Les investisseurs qui n’ont pas suivi les conseils des « experts » ont eu raison ces dernières années.
Depuis les trois (ou quatre) derniers mois de janvier, les prévisions des « spécialistes » étaient remarquablement constantes : l’inflation allait augmenter, les taux d’intérêt remonter et les porteurs d’obligations subir de lourdes pertes. Sur le papier, le raisonnement tenait la route. Dans la réalité, les choses ne sont pas vraiment déroulées comme prévu.
En fait, c’est exactement le contraire qui s’est passé : l’inflation a ralenti, les taux d’intérêt ont baissé et les détenteurs d’obligations ont enregistré de belles plus-values sur leurs investissements.
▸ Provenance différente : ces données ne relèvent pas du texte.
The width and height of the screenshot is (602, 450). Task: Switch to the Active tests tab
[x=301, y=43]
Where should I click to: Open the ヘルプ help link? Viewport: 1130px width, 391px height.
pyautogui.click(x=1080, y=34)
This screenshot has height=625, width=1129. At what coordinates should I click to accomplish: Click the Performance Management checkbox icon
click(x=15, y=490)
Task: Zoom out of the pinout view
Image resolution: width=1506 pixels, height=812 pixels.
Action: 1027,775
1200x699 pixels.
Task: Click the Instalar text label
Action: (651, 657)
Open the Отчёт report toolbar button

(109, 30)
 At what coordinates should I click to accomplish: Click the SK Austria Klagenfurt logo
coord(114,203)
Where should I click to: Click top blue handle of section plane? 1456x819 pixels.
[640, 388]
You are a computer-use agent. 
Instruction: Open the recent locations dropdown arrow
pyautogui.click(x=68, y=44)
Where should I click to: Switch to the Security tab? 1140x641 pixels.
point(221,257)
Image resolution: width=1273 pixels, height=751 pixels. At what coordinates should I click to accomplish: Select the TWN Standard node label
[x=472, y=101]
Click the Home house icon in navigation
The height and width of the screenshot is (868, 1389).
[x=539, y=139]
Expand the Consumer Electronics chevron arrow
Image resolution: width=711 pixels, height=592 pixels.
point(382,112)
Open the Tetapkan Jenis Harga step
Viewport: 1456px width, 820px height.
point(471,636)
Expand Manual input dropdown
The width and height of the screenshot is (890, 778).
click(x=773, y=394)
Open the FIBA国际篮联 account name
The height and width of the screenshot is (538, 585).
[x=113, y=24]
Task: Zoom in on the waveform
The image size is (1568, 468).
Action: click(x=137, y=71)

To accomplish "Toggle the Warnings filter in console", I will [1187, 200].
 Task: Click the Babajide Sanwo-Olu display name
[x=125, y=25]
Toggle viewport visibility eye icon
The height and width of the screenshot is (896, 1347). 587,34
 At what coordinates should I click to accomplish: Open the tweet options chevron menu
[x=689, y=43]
« Les prévisions anticipaient une reprise économique normale aux Etats-Unis après une récession », explique Jonathan Mackay, senior Markets Strategist chez Morgan Stanley Wealth Management. Cela se traduit en principe par une remontée des rendements des emprunts américains à 10 ans à 4 ou 5%. Ils tournent actuellement autour des 2%.
« Ce scénario apocalyptique d’une nette remontée des taux ne s’est pas produit. Le rythme de la reprise économique américaine a été plus lent que prévu. Or le rendement des emprunts suit la croissance économique », ajoute Mackay.
En outre, les Américains paient plus cher que d’autres pays (européens) au bilan économique moins flatteur, lorsqu’ils veulent emprunter sur le marché obligataire. C’est contraire à la logique.
« La confusion chez les gens est totale » estime Heather Loomis, directeur Fixed Income chez JP Morgan Private Bank.
Evolution des taux américains
Pour 2015, les prévisionnistes anticipent une hausse des taux de la Fed avec en corollaire une progression des rendements des Treasuries vers 3%. Cette année pourrait même marquer le retour du lien historique entre les taux du Trésor à 10 ans et le produit intérieur brut non ajustés de l'inflation estiment certains. « C’est l’essentiel du débat pour 2015 » souligne Chris Dillon, gestionnaire d’un portefeuille obligataire chez T. Rowe Price.
Mais ce qui se passe sur la scène mondiale fragilise et complexifie ce scénario. Par exemple, la baisse des prix du pétrole est positive pour la consommation américaine (70% du PIB) puisqu’elle renforce le pouvoir d’achat des ménages. A l’inverse, la chute des cours de l’or noir menace la rentabilité et la solvabilité des entreprises du secteur pétrolier et gazier et donc la croissance économique.
L’hypothèse d’une remontée des taux longs américains n’est toutefois pas partagée par tout le monde. Jonathan Mackay (Morgan Stanley) estime que la Réserve fédérale américaine ne devrait pas relever ses taux avant 2016. Plutôt que de se concentrer sur l’évolution de la courbe des rendements des bons du Trésor américain (risque taux), mieux vaut se concentrer sur le risque crédit, en se positionnant par exemple sur des obligations à rendement élevé, précise-t-il.
« Je vous dis que les taux vont rester bas pour un long moment, plus longtemps que ce que l’on pense » martèle de son côté John E. Lekas, senior portfolio manager du Leader Capital Total Return Fund. Il se déclare fort inquiet du risque de déflation, comme semble l’anticiper le marché des matières premières, des devises et des obligations du Trésor américain.